Assigned task >> Among the lines of data below, reproduce only those from the one with "定量調査 (63, 1807)" through the one with "パネル (235, 68)", exactly as they stand, both ends included.

Task input >>
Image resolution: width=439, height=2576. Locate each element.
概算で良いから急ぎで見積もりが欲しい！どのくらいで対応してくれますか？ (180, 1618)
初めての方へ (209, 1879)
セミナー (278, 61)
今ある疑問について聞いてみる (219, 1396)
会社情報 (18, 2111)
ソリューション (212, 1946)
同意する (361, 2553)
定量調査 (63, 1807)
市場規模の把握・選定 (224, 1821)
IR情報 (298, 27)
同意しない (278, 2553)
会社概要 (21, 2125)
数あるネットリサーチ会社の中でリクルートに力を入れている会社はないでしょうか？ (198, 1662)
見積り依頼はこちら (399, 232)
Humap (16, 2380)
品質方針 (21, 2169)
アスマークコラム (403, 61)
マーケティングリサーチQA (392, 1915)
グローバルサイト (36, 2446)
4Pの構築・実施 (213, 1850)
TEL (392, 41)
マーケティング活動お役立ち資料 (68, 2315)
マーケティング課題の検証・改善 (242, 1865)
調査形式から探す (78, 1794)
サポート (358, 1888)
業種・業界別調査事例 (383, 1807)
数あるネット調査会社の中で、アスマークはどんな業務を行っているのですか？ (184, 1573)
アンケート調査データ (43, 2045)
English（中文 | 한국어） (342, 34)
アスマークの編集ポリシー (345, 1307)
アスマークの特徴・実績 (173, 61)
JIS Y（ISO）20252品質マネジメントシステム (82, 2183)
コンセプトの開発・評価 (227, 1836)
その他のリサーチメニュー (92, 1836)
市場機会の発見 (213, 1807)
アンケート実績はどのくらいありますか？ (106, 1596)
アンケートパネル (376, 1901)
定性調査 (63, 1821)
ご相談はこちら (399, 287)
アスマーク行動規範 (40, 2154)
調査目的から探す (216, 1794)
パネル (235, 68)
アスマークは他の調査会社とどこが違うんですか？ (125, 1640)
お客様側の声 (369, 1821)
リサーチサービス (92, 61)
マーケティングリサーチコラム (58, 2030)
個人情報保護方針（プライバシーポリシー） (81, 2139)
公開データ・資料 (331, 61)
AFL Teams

...

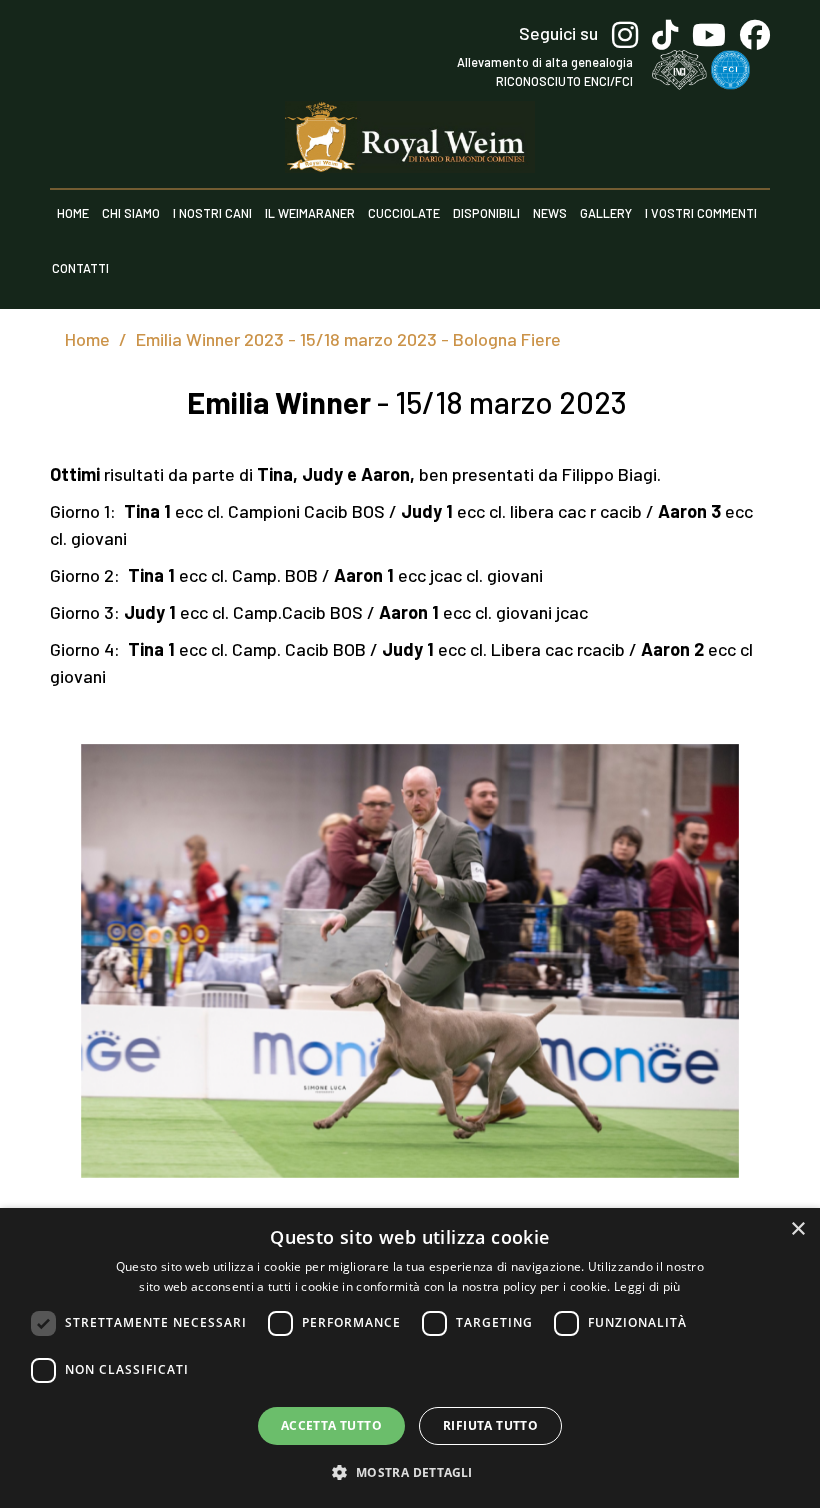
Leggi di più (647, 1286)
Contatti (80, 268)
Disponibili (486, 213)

Response to this task >>
定量調査 (63, 1807)
市場規模の把握・選定 (224, 1821)
IR情報 (298, 27)
同意しない (278, 2553)
会社概要 (21, 2125)
数あるネットリサーチ会社の中でリクルートに力を入れている会社はないでしょうか？ (198, 1662)
見積り依頼はこちら (399, 232)
Humap (16, 2380)
品質方針 (21, 2169)
アスマークコラム (403, 61)
マーケティングリサーチQA (392, 1915)
グローバルサイト (36, 2446)
4Pの構築・実施 (213, 1850)
TEL (392, 41)
マーケティング活動お役立ち資料 (68, 2315)
マーケティング課題の検証・改善 (242, 1865)
調査形式から探す (78, 1794)
サポート (358, 1888)
業種・業界別調査事例 (383, 1807)
数あるネット調査会社の中で、アスマークはどんな業務を行っているのですか？ (184, 1573)
アンケート調査データ (43, 2045)
English（中文 | 한국어） (342, 34)
アスマークの編集ポリシー (345, 1307)
アスマークの特徴・実績 (173, 61)
JIS Y（ISO）20252品質マネジメントシステム (82, 2183)
コンセプトの開発・評価 (227, 1836)
その他のリサーチメニュー (92, 1836)
市場機会の発見 (213, 1807)
アンケート実績はどのくらいありますか？ (106, 1596)
アンケートパネル (376, 1901)
定性調査 (63, 1821)
ご相談はこちら (399, 287)
アスマーク行動規範 (40, 2154)
調査目的から探す (216, 1794)
パネル (235, 68)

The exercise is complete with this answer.